* [Exercise directions]
Begin with the first line of the entries below. Copy each line exactly, stopping after the one that contains "Image resolution: width=1728, height=1117.".

Supplied data: Begin

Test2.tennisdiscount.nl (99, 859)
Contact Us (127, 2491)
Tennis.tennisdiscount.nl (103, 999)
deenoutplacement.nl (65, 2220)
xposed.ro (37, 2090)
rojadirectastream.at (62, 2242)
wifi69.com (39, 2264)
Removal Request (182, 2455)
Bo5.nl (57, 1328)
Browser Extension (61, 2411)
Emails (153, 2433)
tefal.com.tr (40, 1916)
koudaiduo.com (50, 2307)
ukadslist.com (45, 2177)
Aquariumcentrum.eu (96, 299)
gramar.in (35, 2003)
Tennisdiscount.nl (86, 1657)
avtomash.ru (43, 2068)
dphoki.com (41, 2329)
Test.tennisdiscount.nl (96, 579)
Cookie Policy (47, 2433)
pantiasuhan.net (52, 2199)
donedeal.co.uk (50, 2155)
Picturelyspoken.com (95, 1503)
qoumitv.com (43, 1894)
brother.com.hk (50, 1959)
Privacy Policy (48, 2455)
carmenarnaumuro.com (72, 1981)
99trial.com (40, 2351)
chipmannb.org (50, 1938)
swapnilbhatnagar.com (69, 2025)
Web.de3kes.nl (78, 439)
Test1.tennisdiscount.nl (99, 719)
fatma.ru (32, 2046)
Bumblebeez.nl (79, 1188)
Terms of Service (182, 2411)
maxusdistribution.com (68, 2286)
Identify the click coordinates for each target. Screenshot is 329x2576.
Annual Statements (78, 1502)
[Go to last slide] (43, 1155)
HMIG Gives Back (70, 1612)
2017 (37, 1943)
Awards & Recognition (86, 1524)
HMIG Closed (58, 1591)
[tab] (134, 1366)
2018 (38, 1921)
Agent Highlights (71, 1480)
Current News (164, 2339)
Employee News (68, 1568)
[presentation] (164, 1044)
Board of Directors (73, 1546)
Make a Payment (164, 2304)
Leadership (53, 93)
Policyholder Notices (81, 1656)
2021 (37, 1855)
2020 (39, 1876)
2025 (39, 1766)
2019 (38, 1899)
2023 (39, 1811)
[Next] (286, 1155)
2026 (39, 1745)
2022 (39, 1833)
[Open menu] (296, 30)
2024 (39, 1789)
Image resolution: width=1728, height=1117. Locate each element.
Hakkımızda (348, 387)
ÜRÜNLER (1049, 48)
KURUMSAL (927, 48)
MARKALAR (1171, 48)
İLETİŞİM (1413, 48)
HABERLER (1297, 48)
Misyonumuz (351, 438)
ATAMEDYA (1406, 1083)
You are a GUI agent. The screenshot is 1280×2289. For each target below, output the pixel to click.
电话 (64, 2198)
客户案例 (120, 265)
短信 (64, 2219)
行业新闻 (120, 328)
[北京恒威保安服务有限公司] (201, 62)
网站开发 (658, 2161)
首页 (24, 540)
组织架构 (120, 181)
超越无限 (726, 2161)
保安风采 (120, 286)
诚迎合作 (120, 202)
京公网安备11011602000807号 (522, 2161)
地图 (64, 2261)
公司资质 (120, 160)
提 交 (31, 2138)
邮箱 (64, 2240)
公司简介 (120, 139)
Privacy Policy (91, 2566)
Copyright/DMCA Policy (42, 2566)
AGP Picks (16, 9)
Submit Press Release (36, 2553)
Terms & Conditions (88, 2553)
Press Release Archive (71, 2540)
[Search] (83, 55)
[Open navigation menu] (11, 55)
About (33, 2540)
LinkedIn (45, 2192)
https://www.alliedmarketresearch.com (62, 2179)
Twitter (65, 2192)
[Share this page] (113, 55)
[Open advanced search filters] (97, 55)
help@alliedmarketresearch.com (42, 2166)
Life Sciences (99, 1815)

Supplied data: End

* [Answer space]
Test2.tennisdiscount.nl (99, 859)
Contact Us (127, 2491)
Tennis.tennisdiscount.nl (103, 999)
deenoutplacement.nl (65, 2220)
xposed.ro (37, 2090)
rojadirectastream.at (62, 2242)
wifi69.com (39, 2264)
Removal Request (182, 2455)
Bo5.nl (57, 1328)
Browser Extension (61, 2411)
Emails (153, 2433)
tefal.com.tr (40, 1916)
koudaiduo.com (50, 2307)
ukadslist.com (45, 2177)
Aquariumcentrum.eu (96, 299)
gramar.in (35, 2003)
Tennisdiscount.nl (86, 1657)
avtomash.ru (43, 2068)
dphoki.com (41, 2329)
Test.tennisdiscount.nl (96, 579)
Cookie Policy (47, 2433)
pantiasuhan.net (52, 2199)
donedeal.co.uk (50, 2155)
Picturelyspoken.com (95, 1503)
qoumitv.com (43, 1894)
brother.com.hk (50, 1959)
Privacy Policy (48, 2455)
carmenarnaumuro.com (72, 1981)
99trial.com (40, 2351)
chipmannb.org (50, 1938)
swapnilbhatnagar.com (69, 2025)
Web.de3kes.nl (78, 439)
Test1.tennisdiscount.nl (99, 719)
fatma.ru (32, 2046)
Bumblebeez.nl (79, 1188)
Terms of Service (182, 2411)
maxusdistribution.com (68, 2286)
Identify the click coordinates for each target. Screenshot is 329x2576.
Annual Statements (78, 1502)
[Go to last slide] (43, 1155)
HMIG Gives Back (70, 1612)
2017 (37, 1943)
Awards & Recognition (86, 1524)
HMIG Closed (58, 1591)
[tab] (134, 1366)
2018 (38, 1921)
Agent Highlights (71, 1480)
Current News (164, 2339)
Employee News (68, 1568)
[presentation] (164, 1044)
Board of Directors (73, 1546)
Make a Payment (164, 2304)
Leadership (53, 93)
Policyholder Notices (81, 1656)
2021 (37, 1855)
2020 (39, 1876)
2025 (39, 1766)
2019 (38, 1899)
2023 (39, 1811)
[Next] (286, 1155)
2026 (39, 1745)
2022 (39, 1833)
[Open menu] (296, 30)
2024 (39, 1789)
Image resolution: width=1728, height=1117. Locate each element.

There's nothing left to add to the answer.